A woman in Dubai whose son has an incurable condition is on a 45-day fitness challenge to build up the strength to carry him and inspire him to keep on with his daily physiotherapy sessions.
Lousin Mehrabi, 39, a corporate negotiator from France, wants people to join her in dedicating 45 minutes a day for 45 days to develop a fitness routine.
Ms Mehrabi told The National her goal was to be able to lift Alexandre, 12, who has Duchenne muscular dystrophy (DMD), which causes his muscles to break down.
“He is confined to the wheelchair and he cannot stand on his own or walk,” she said. "I have to lift him from the wheelchair to the car and to his bed. And every time I did that, my back hurt."
Ms Mehrabi said she started training last year to build the strength required to carry Alexandre, who now weighs 30 kilograms.
“He is going to get heavier and heavier, and I need to be stronger,” she said.
There is no cure for DMD, a genetic disorder characterized by progressive muscle degeneration and weakness.
It is caused by a mutation of a gene that controls the production of a protein called dystrophin, which plays a big role in maintaining the membrane of muscle cells.
The disease primarily affects boys, with most requiring a wheelchair by the time they become teenagers.
Moving to Dubai for sun
Ms Mehrabi moved to Dubai in 2017 with her husband, after Alexandre was diagnosed with DMD when he was six. She has a daughter, Elise, who is nine.
“The doctors said there was nothing much to do except give him plenty of sun and beach,” she said. "We could not think of a better place than Dubai to relocate."
Dubai's policies towards people with disabilities have helped the couple to adapt quickly to life in a new city where Alexandre is now also at school.
But his condition has deteriorated. He could walk and even run slowly when they first moved to Dubai.

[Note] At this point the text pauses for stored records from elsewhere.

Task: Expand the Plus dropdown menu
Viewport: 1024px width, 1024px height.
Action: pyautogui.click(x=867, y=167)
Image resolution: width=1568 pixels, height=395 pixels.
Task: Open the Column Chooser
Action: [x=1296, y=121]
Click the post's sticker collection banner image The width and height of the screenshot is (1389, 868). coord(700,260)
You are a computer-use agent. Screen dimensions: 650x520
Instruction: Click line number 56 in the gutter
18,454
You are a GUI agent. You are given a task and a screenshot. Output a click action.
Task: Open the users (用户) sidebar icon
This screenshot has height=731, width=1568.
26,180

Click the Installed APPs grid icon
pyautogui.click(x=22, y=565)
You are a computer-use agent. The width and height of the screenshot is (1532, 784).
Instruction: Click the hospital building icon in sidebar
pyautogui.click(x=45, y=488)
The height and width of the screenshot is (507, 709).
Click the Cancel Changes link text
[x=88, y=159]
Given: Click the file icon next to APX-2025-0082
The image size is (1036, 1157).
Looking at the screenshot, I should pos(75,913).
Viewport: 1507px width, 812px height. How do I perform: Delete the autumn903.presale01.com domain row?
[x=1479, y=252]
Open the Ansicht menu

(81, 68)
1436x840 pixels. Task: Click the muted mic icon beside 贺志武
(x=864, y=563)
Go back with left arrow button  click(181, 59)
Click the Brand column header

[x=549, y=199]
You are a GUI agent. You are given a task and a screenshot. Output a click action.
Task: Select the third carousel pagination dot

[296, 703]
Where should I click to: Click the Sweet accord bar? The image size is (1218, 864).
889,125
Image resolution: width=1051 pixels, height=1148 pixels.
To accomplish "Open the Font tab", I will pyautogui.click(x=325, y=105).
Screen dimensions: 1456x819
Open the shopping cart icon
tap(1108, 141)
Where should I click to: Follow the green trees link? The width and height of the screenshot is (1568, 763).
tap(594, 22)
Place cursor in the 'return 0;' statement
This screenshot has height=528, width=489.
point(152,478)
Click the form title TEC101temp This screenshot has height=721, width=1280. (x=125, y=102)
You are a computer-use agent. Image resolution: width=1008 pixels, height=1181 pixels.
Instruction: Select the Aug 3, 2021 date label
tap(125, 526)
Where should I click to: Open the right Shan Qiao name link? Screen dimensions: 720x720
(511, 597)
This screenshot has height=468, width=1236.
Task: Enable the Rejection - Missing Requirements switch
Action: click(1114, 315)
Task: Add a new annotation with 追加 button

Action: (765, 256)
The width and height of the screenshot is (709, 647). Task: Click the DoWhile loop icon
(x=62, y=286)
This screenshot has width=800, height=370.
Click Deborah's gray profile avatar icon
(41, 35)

“The disease started doing its job and his condition is declining," Ms Mehrabi said. "He is even finding it difficult to lift a glass of water."
She said the biggest challenge was telling him last year about his condition.
“I had to tell him that it still has no cure. And that the disease, that has robbed him of so much, will only get worse.
“I wanted to tell him because I did not want him to Google and find out [that way].”
But since she and her husband broke the news, Alexandre has been calm and accepting, she said.
He now receives daily physiotherapy sessions and the mother faces the challenge of helping him to stay committed.
“It is not easy for him to get motivated knowing that his condition will deteriorate anyway," she said. "I want to set an example by showing him that I am also doing my fitness routine, though I don’t like it."
At 39, she said she hit the gym with the aim of building enough strength to carry her son.
“I have always been slim and healthy. But when I first started lifting him, I realized my muscles were not strong enough. I hired a personal trainer and started working out," she said.
Ms Mehrabi said she committed to the challenge by developing a daily fitness routine.
“I have been going two or three times a week for the last 18 months. But I still hate it," she said.
“I often skip sessions and when I was on holiday last month, I barely worked out,” Ms Mehrabi wrote on her LinkedIn account, a week after she started her fitness regime last month.
Since then, she said she has been working out every day for 45 minutes and several people have joined her.
“It can be a simple walk, yoga, or swim. But I want to turn it into a habit and I am so glad many people have joined in and pledged to do the same," she said.